Problem description →
All of the entries below are to be repeated word for word.

Data to examine →

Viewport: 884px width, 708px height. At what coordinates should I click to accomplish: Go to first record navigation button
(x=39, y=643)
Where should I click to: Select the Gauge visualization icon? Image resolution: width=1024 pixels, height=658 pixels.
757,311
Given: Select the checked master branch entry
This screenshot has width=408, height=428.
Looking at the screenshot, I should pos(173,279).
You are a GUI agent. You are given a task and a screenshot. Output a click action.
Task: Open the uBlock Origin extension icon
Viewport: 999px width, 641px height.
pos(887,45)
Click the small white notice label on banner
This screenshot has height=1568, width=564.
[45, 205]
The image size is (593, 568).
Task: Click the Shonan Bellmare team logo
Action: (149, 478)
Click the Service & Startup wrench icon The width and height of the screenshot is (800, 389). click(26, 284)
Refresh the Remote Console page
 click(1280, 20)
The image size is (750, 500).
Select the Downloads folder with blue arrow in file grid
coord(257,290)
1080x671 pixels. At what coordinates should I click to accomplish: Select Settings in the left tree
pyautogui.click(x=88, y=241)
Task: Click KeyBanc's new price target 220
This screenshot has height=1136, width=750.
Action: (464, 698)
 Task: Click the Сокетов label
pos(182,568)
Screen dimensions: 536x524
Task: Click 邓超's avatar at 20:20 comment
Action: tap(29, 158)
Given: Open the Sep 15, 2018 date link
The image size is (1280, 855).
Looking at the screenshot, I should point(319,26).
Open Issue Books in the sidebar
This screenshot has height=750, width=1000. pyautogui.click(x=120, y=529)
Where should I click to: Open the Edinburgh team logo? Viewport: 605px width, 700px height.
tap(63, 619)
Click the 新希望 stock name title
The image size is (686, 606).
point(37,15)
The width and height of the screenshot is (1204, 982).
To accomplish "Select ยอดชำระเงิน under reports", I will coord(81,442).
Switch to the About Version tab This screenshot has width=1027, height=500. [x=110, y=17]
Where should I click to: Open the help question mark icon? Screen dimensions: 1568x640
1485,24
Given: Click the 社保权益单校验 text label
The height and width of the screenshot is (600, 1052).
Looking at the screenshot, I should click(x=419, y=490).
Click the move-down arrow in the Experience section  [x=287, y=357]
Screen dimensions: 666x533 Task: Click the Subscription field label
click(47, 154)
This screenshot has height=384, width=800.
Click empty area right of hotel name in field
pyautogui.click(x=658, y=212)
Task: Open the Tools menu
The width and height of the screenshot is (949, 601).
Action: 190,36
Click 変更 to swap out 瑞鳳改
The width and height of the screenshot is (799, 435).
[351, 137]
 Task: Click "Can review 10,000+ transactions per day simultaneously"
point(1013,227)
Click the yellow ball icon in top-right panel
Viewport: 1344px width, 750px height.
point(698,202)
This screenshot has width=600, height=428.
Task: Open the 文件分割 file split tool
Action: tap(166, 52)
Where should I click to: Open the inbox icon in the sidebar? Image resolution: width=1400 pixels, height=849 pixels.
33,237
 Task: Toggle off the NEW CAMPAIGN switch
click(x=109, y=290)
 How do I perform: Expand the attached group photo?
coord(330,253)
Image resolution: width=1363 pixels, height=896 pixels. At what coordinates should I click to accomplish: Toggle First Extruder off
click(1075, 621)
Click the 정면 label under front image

Final answer →
Viewport: 884px width, 708px height. At what coordinates should I click to accomplish: Go to first record navigation button
(x=39, y=643)
Where should I click to: Select the Gauge visualization icon? Image resolution: width=1024 pixels, height=658 pixels.
757,311
Given: Select the checked master branch entry
This screenshot has width=408, height=428.
Looking at the screenshot, I should pos(173,279).
You are a GUI agent. You are given a task and a screenshot. Output a click action.
Task: Open the uBlock Origin extension icon
Viewport: 999px width, 641px height.
pos(887,45)
Click the small white notice label on banner
This screenshot has height=1568, width=564.
[45, 205]
The image size is (593, 568).
Task: Click the Shonan Bellmare team logo
Action: (149, 478)
Click the Service & Startup wrench icon The width and height of the screenshot is (800, 389). click(26, 284)
Refresh the Remote Console page
 click(1280, 20)
The image size is (750, 500).
Select the Downloads folder with blue arrow in file grid
coord(257,290)
1080x671 pixels. At what coordinates should I click to accomplish: Select Settings in the left tree
pyautogui.click(x=88, y=241)
Task: Click KeyBanc's new price target 220
This screenshot has height=1136, width=750.
Action: (464, 698)
 Task: Click the Сокетов label
pos(182,568)
Screen dimensions: 536x524
Task: Click 邓超's avatar at 20:20 comment
Action: tap(29, 158)
Given: Open the Sep 15, 2018 date link
The image size is (1280, 855).
Looking at the screenshot, I should point(319,26).
Open Issue Books in the sidebar
This screenshot has height=750, width=1000. pyautogui.click(x=120, y=529)
Where should I click to: Open the Edinburgh team logo? Viewport: 605px width, 700px height.
tap(63, 619)
Click the 新希望 stock name title
The image size is (686, 606).
point(37,15)
The width and height of the screenshot is (1204, 982).
To accomplish "Select ยอดชำระเงิน under reports", I will coord(81,442).
Switch to the About Version tab This screenshot has width=1027, height=500. [x=110, y=17]
Where should I click to: Open the help question mark icon? Screen dimensions: 1568x640
1485,24
Given: Click the 社保权益单校验 text label
The height and width of the screenshot is (600, 1052).
Looking at the screenshot, I should click(x=419, y=490).
Click the move-down arrow in the Experience section  [x=287, y=357]
Screen dimensions: 666x533 Task: Click the Subscription field label
click(47, 154)
This screenshot has height=384, width=800.
Click empty area right of hotel name in field
pyautogui.click(x=658, y=212)
Task: Open the Tools menu
The width and height of the screenshot is (949, 601).
Action: 190,36
Click 変更 to swap out 瑞鳳改
The width and height of the screenshot is (799, 435).
[351, 137]
 Task: Click "Can review 10,000+ transactions per day simultaneously"
point(1013,227)
Click the yellow ball icon in top-right panel
Viewport: 1344px width, 750px height.
point(698,202)
This screenshot has width=600, height=428.
Task: Open the 文件分割 file split tool
Action: tap(166, 52)
Where should I click to: Open the inbox icon in the sidebar? Image resolution: width=1400 pixels, height=849 pixels.
33,237
 Task: Toggle off the NEW CAMPAIGN switch
click(x=109, y=290)
 How do I perform: Expand the attached group photo?
coord(330,253)
Image resolution: width=1363 pixels, height=896 pixels. At what coordinates should I click to accomplish: Toggle First Extruder off
click(1075, 621)
Click the 정면 label under front image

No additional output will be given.